Highlanders in the News: Week of Jan. 24
Every week, our Highlanders are using their education to do extraordinary things. Here, we’ll highlight some notable mentions from local, regional, national and international news media. Whether our students, alumni, faculty and staff are featured as subject matter experts in high-profile stories or simply helping make the world a better place, we’ll feature their stories.
COSD grad joins Ashe Memorial staff
A Highlander will undertake the challenges of restoring and clarifying the voices of patients who suffer difficulty speaking.
Hannah Copeland Osborne, M.S. ’16, has joined the rehabilitation services department at Ashe Memorial Hospital in North Carolina as a speech language pathologist.
Osborne, who earned her master’s degree in communication sciences and disorders at Radford University, specializes in working with those who have suffered strokes, traumatic brain injuries, degrees of cognitive impairment following surgery and other ailments that affect speech, according to a Dec. 27 article in the Ashe Post & Times.
She utilizes VitalStim Therapy, which uses neuromuscular electrical stimulation to treat dysphagia, the story said.
“Osborne is able to help the muscles unfreeze while increasing speech intelligence and regenerating a patient’s ability to swallow,” said the Post & Times.

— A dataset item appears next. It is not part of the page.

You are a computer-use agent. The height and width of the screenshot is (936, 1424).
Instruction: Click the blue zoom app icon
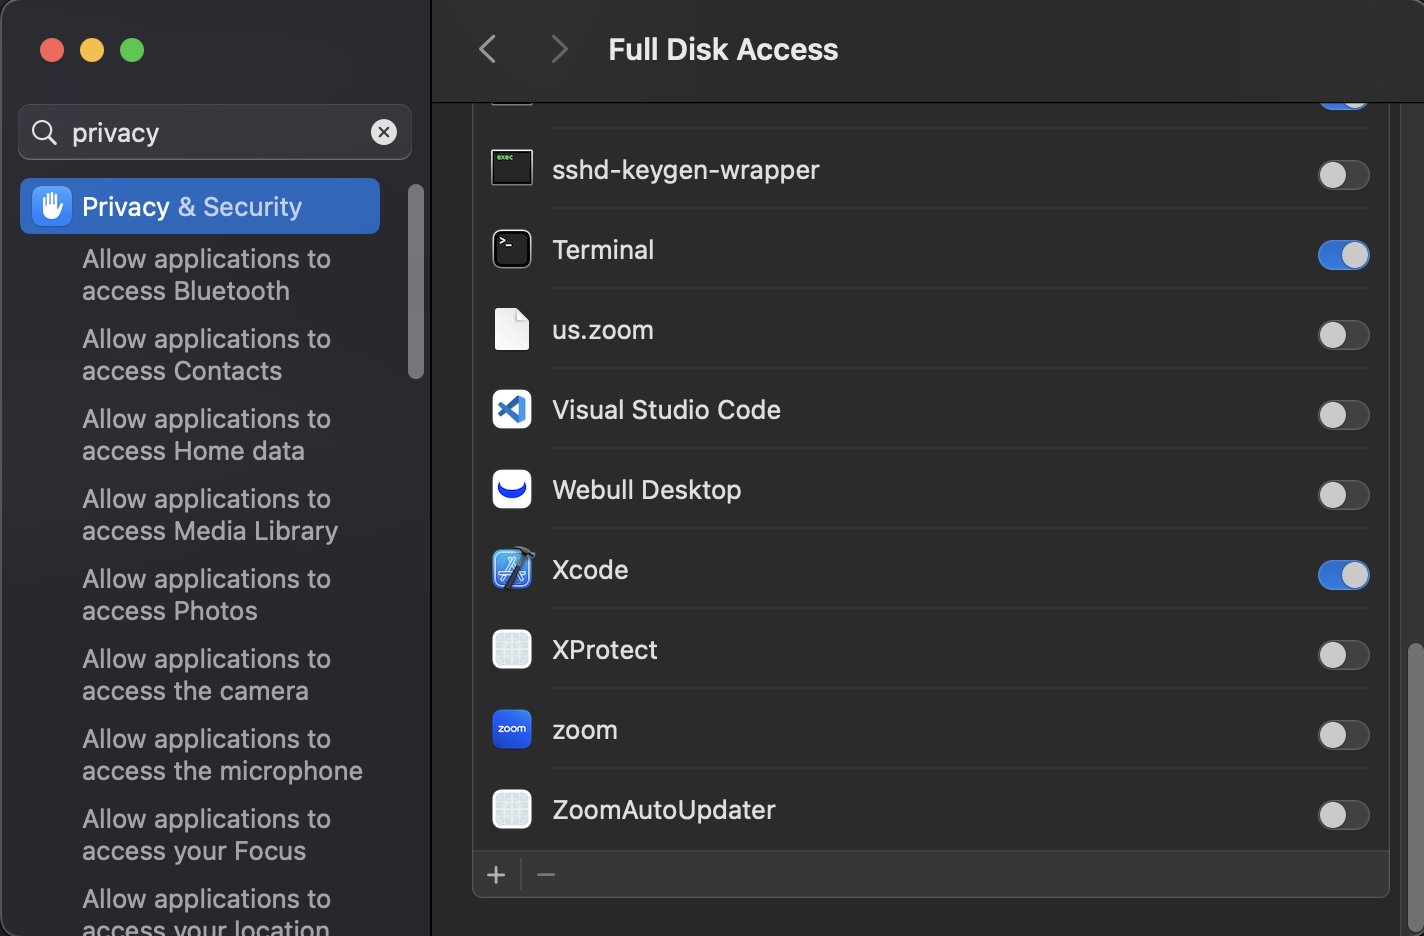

“No two cases are the same, so it’s important to balance [patients’] wishes while medically giving them what they need,” Osborne told the newspaper. “I really enjoy helping people and increasing people’s quality of life.”
Osborne previously served as the program director for Westwood Hills Nursing and Rehabilitation in Wilkesboro, North Carolina.
Following recent events that underscored the dangers of residential fires, a Radford criminal justice professor who specializes in emergency management – Stephen Owen, Ph.D. – has contributed his expertise to the potentially tragic subject.
A Jan. 20 story on the website for The Great Courses Daily was posted within days of separate blazes at dwellings in Philadelphia and New York City that claimed the lives of 29 people. The article draws on material from Owen’s multi-part Wondrium video series, “When Everything Fails: Surviving Any Disaster.”
In “Deadly Blazes in Cities Prompt Look at Residential Fire Trends, Prevention,” Owen looks at some of the causes of conflagrations, and ways they might be prevented.
He also discusses two particularly dangerous elements of structure fires: flashover (when superheated gases from a fire build up in unvented rooms) and backdraft (the sudden introduction of oxygen that causes a fire that would seem to be dying to reignite).
Further, Owen introduces what he says is the number one rule of fire prevention.
“If there is a fire, even if it looks like a small fire, call the fire department,” he advises.
Owen is currently conducting research on active shooter events. “When Everything Fails” also covers those types of attacks, first responders, disaster recovery and other similar topics. The programs are streamable via Wondrium through a free trial or can be bought on DVD.